There is a harmonic convergence between three recent events—the release yesterday of a summary of Trump’s tax returns; the December 6 criminal conviction of Trump’s enterprises on 17 counts of tax fraud; and the $80 billion increase in the funding for the IRS.
The tax returns, whose full details will be released in coming days, give a snapshot of how Trump did it. Though he claimed to be a billionaire, he took bogus deductions to reduce his tax liability to a pittance. For tax purposes, he reported $60 million in losses during his presidency, even though he was clearly making serious money. No wonder he fought so hard to keep the returns secret.
One of the many excuses Trump gave for not releasing his tax returns was that he was in the middle of an audit. Now we know that was another outright lie.
Though the IRS was supposed to audit Trump’s returns, the revenue service somehow never got around to auditing Trump during his first two years in office, despite being required to do so by law, in a legal mandate whose regulations date to the Carter administration after Watergate, and state that “individual tax returns for the president and the vice president are subject to mandatory review.”
Trump’s scams were complicated, but not that complicated. The IRS was clearly corrupted while Trump was president. Maybe the additional funding with help reorder IRS priorities.

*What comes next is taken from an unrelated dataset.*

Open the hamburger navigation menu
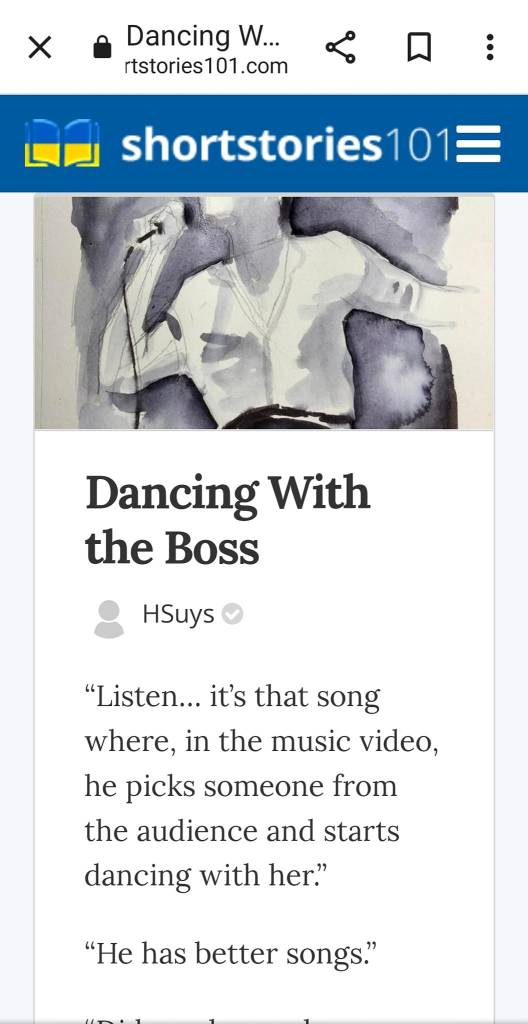478,144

As with so much that Trump did, his scams were merely a caricature of what is business as usual for many American corporations. Far too many real estate operators, who earn massive profits, pay far too little in taxes. The tax law is biased in their favor and the IRS has been totally outgunned. People who take the Earned Income Tax Credit are far more likely to be audited than multimillionaire investors.

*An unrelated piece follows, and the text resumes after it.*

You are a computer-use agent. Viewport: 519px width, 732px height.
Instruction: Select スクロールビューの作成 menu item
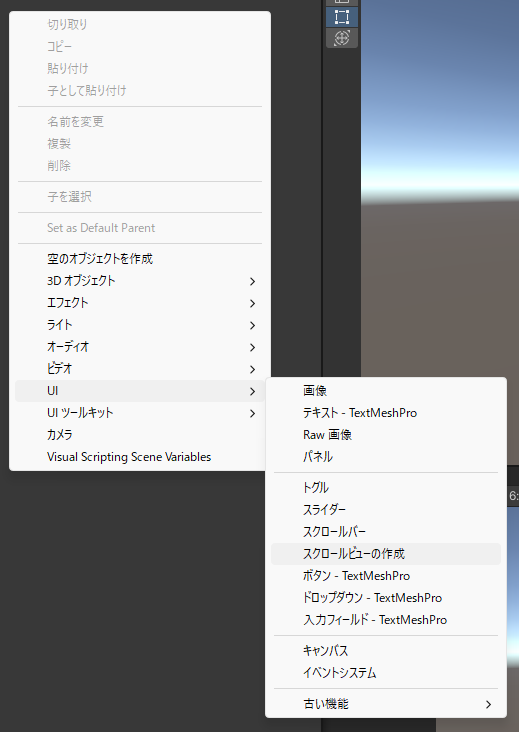click(386, 554)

Trump’s allies have squawked that this release of Trump’s taxes sets a dangerous precedent—another way that Trump’s critics supposedly have sought retribution; and that when the shoe is on the other foot, Joe Biden had better watch out. But this is total nonsense. Every other president has released his tax returns. Trump is under fire only because he’s a grifter.
The right has also vowed to resist the increase in the capacity of the IRS. Kevin McCarthy has made the reckless claim that an “army of 87,000 IRS agents will be coming for you.” In fact, Treasury Secretary Janet Yellen has stated flatly that audits won’t increase for taxpayers with less than a $400,000 income.
The increased IRS staff will first improve taxpayer service and more importantly restore capacity for audits of the wealthy that was decimated in recent years. Between 2010 and 2019, the audit rate for corporations declined by 54 percent, and for individuals with more than a million dollars of income, it declined by 71 percent.
The new revenue agents are not coming for “you” but for the tiny minority of wealthy people who evade taxes at your expense, either through fraud or through barely legal loopholes that should be closed.
The other harmonic convergence is in the right’s continuing campaign of apology for Trump, its attack on the IRS, and its defense of tax scams that come at the expense of most Americans. In that respect, recent events are usefully clarifying.